Prior to her engagement as a VJ, Tang was a print model for Cosmopolitan, Target, Dell, Microsoft, United Colors of Benetton, Lord & Taylor, Zappos, Vis-A-Vis Magazine, Royal Apparel, and the Dirty by Anthony DeFranco haircare line, among others. Tang was an editorial Model for Time, Cosmopolitan, Elle, Cosmopolitan, Allure, and her other clients include: Tiffany & Co, Shiseido, MAC Cosmetics, Dupont, Nivea, Procter & Gamble. Angel Tang was also one of the ten finalists in the models.com/Wilhelmina Models Model Search 2005.

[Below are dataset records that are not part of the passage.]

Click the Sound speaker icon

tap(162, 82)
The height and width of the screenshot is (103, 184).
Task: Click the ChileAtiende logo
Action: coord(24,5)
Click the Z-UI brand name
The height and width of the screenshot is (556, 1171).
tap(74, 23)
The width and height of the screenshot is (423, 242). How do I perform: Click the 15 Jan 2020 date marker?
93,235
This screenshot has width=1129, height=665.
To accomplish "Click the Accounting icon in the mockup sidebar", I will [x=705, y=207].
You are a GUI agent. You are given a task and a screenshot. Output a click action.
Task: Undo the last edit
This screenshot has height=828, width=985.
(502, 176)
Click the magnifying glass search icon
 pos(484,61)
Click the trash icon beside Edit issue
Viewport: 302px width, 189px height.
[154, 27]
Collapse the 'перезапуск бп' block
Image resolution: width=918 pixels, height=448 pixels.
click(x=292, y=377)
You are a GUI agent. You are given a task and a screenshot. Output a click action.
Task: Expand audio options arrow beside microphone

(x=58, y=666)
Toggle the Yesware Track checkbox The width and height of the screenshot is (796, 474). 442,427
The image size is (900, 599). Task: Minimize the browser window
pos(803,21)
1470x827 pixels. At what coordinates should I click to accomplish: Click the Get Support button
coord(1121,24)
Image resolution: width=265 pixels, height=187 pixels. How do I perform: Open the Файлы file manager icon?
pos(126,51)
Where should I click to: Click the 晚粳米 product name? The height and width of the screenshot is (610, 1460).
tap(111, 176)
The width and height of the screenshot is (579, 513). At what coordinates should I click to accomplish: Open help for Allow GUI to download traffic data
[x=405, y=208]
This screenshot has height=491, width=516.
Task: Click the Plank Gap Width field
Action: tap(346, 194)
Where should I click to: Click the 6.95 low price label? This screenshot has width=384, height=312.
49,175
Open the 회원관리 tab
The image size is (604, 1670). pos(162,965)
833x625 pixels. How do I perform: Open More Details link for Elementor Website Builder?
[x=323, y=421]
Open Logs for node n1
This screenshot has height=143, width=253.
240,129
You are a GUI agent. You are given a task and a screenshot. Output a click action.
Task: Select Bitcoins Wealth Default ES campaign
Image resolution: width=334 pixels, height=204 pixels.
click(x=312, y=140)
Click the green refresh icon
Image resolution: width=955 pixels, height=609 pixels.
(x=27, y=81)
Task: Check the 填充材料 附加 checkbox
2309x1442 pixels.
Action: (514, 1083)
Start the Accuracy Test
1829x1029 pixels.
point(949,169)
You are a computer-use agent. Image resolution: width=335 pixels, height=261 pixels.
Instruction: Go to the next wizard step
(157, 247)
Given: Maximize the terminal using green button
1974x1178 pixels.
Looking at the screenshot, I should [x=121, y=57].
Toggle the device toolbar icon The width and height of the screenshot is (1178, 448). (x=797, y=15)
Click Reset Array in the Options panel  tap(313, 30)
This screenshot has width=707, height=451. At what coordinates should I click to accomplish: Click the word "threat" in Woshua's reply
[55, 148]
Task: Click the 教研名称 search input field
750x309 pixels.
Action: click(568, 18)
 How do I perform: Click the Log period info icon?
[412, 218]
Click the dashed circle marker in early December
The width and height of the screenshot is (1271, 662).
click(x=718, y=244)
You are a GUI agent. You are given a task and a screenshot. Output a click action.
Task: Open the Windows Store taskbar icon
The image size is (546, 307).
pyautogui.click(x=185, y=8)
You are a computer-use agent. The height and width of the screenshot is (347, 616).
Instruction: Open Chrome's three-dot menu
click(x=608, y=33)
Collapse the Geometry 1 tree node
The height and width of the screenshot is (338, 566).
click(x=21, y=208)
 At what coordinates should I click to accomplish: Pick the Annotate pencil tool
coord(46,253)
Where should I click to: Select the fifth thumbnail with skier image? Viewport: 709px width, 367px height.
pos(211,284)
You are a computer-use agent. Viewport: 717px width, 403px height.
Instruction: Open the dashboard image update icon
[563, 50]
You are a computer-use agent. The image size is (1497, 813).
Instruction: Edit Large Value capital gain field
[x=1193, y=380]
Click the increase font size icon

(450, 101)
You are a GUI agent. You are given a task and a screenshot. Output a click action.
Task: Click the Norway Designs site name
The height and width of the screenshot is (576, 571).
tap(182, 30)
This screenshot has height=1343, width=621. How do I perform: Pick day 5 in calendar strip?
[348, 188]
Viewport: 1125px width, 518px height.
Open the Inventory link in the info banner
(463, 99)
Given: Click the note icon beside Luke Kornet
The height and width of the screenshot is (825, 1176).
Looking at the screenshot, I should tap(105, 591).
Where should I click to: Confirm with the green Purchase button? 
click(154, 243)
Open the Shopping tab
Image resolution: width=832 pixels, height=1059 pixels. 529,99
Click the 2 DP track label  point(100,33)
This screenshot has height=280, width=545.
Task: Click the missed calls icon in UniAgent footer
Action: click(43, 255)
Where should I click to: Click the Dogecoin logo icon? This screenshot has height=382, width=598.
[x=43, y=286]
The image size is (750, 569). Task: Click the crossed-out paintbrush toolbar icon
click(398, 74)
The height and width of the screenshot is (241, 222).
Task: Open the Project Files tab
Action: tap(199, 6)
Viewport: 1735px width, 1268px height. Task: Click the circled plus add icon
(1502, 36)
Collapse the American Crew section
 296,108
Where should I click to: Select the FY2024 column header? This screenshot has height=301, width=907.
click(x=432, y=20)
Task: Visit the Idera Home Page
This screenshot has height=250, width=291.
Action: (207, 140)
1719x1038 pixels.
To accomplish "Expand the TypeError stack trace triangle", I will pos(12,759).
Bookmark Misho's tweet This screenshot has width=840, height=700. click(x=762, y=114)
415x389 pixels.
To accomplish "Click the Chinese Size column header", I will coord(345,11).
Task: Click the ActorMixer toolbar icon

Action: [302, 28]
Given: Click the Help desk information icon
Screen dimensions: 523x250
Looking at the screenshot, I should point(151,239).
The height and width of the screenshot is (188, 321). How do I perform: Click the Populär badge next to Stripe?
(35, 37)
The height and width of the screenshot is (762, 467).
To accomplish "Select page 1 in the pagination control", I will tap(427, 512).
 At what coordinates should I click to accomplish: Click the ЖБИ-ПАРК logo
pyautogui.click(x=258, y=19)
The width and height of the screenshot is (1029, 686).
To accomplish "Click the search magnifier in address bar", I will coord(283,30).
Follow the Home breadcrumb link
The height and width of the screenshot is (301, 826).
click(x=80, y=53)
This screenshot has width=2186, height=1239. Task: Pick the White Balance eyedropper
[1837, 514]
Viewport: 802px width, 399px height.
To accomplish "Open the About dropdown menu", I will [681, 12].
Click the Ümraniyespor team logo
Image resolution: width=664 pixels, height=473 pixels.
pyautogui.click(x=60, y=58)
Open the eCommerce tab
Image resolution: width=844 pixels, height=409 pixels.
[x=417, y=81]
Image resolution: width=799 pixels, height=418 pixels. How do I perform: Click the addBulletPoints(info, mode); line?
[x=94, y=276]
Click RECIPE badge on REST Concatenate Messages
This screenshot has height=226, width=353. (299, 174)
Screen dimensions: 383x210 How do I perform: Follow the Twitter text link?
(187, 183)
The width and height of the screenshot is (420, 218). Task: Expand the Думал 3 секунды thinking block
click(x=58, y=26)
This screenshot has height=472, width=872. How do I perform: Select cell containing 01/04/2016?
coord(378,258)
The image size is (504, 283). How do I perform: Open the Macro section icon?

Tang was born in Shanghai, China but raised in New York City.

==MTV Chi==
MTV Chi was a spin-off network from MTV that was targeted towards Chinese Americans. The network featured various styles of music such as Mandarin rock, Cantopop and Chinese American rap. It broadcast in English and featured a mix of original programming with the best of MTV's International programming. Tang was one of the VJs on MTV Chi and hosted the Top Ten Chi Countdown a show that allowed people to vote for their favorite music videos of the week. She also hosted MTV Chi Rocks, the first concert celebrating young Chinese Americans, held in San Gabriel, CA. The concert featured the hottest names in Asian American music including Frequency5, Vienna Teng, SIRIS, Burning Tree Project, Kaila Yu, Adrienne Lau, Putnam Hall, and Far East Movement. Headlining the blowout event was Jin the Emcee and hip hop group Jeff and Machi.

The music videos aired were of both Chinese and English. MTV Chi launched on December 6, 2005 and ceased broadcasting on April 30, 2007.